I mentioned in a previous blog post I was doing QGIS support specifically for one company but in reality it’s been about every client where I install QGIS. The one company turned into a retainer where I tested the waters of “can I do this?”. Testing turned into “How fast can I answer a question correctly?” MY retainer was for 10 hours so I hoped that it would lead to 4 questions an hour for 40 questions. I think for this company I ended up with about 20 questions and a lot of zoom discussions. Most questions were simple. Some weren’t. In reality the hardest were data questions and not software issues.
If I look back to my jump into Open Source all new clients get QGIS at the very least. 90% of the problems aren’t QGIS related – it is data problems. Looking back at my career it’s always been data problems with a sprinkling of software.
So if I summarized QGIS Support what would I say? Here are the big QGIS problems taken from about 5 different clients (some were paying for support and some were not):
- People not updating QGIS. The long term release is good for a year. It will probably run for 3 years. UPGRADE AT THE END OF THE YEAR. A lot of good things happens to QGIS from LTR to LTR. You may have a problem and you’re running 3.12 – Update to the Current release.
- Profiles: Sometimes QGIS just acts weird. Sometimes QGIS crashes. QGIS has profiles and you are using the default profile – that doesn’t mean you can’t make another one.

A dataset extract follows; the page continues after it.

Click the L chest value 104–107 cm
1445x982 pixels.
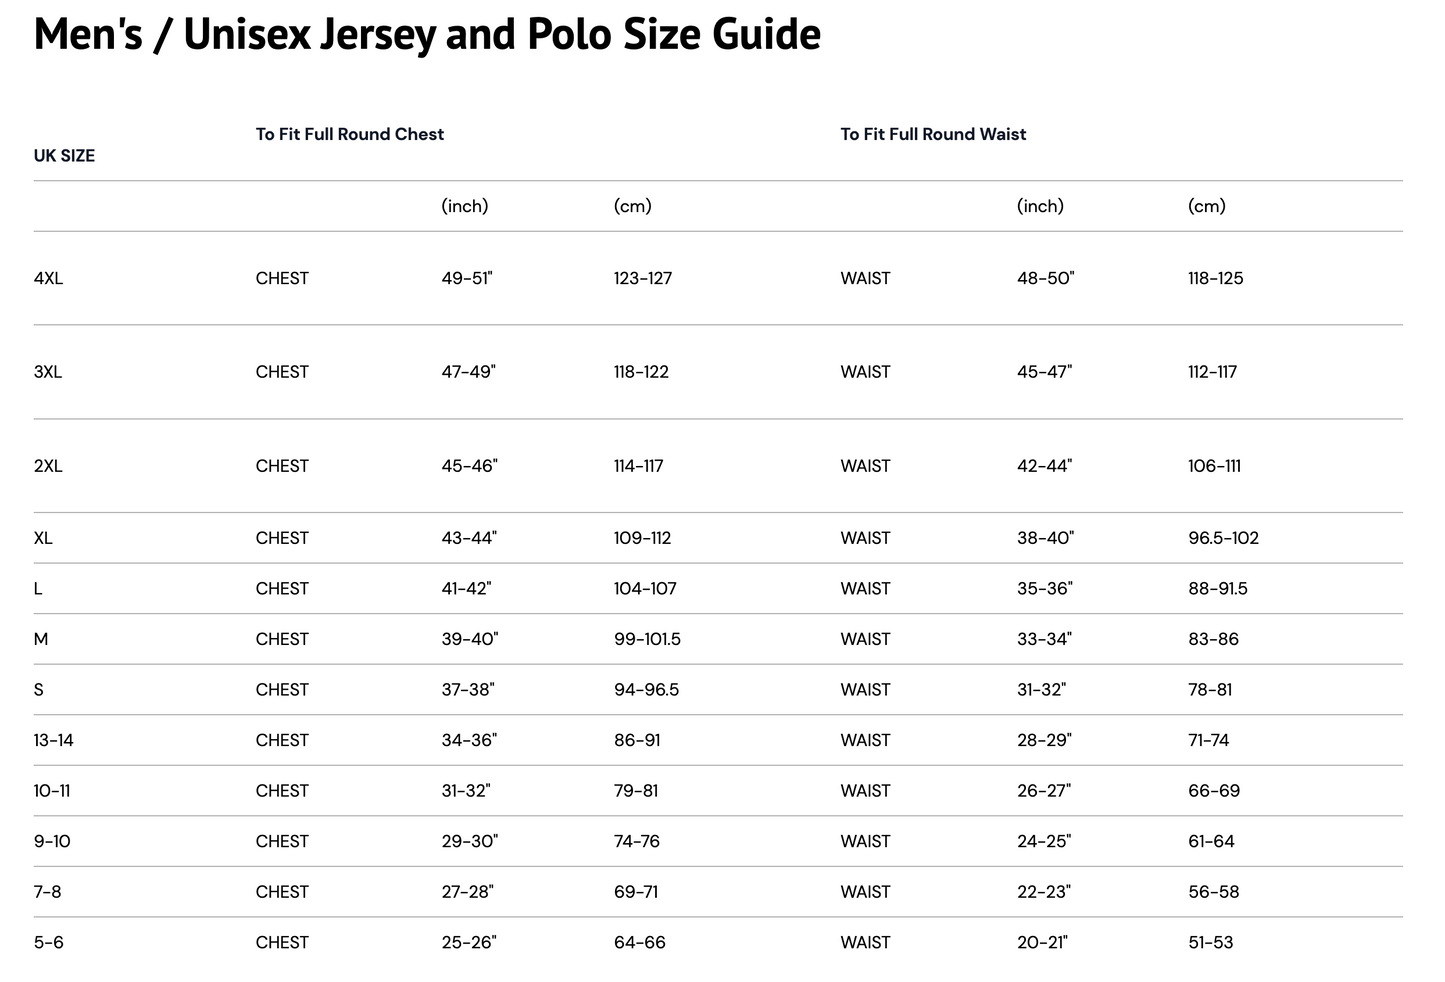pyautogui.click(x=645, y=589)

Make one. You’d be surprised how much this fixes especially if your old profile gets corrupt.
- Shapefiles: The world runs on shapefiles. What happens when editing is ‘off’? Data isn’t snapping. Editing is slow. Convert it over to Geopackage or Spatialite. Can you still make shapefiles? Of course – just know your data. I think complicated datasets reside in a geopackage/spatialite better than a shapefile.

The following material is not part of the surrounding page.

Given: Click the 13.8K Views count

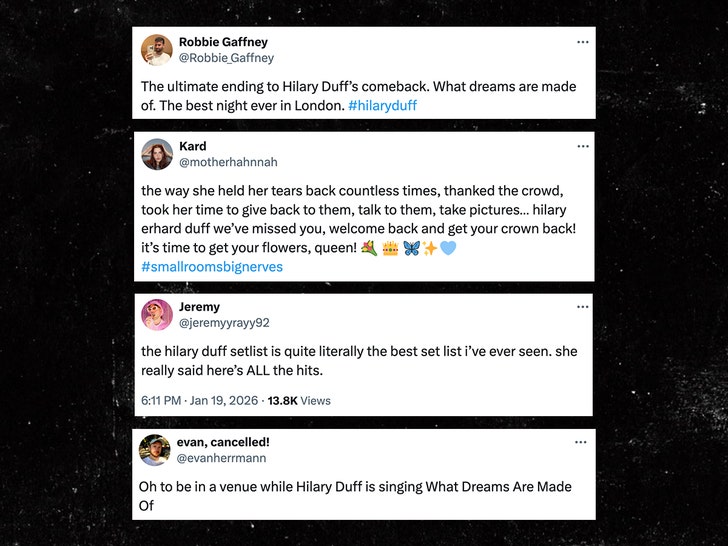Looking at the screenshot, I should pyautogui.click(x=299, y=401).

That pretty much sums it up so far for me. There have been other weird problems and other oddball things – BUT – those three things have fixed a lot of problems very quickly.
You want a fourth thing? Macs. I don’t own a mac. I don’t want to own a mac – no great religious or philosophical reason behind the decision. Of course I’m that person and run Linux on about everything I can just because it works for me. It may not work for you. What I do find is with MAC’s there seems to be a whole level of “Fuzzy” built in because Macs seem to work so well. So I start asking about resources and security and other things and we do a lot of research on the machine that never has problems. If I were to point to one problem with the whole support idea on QGIS for me – I should buy a cheap mac to learn about them…or buy a refurbished one. I need to learn about that side of life – then maybe support gets a little bit better on my end.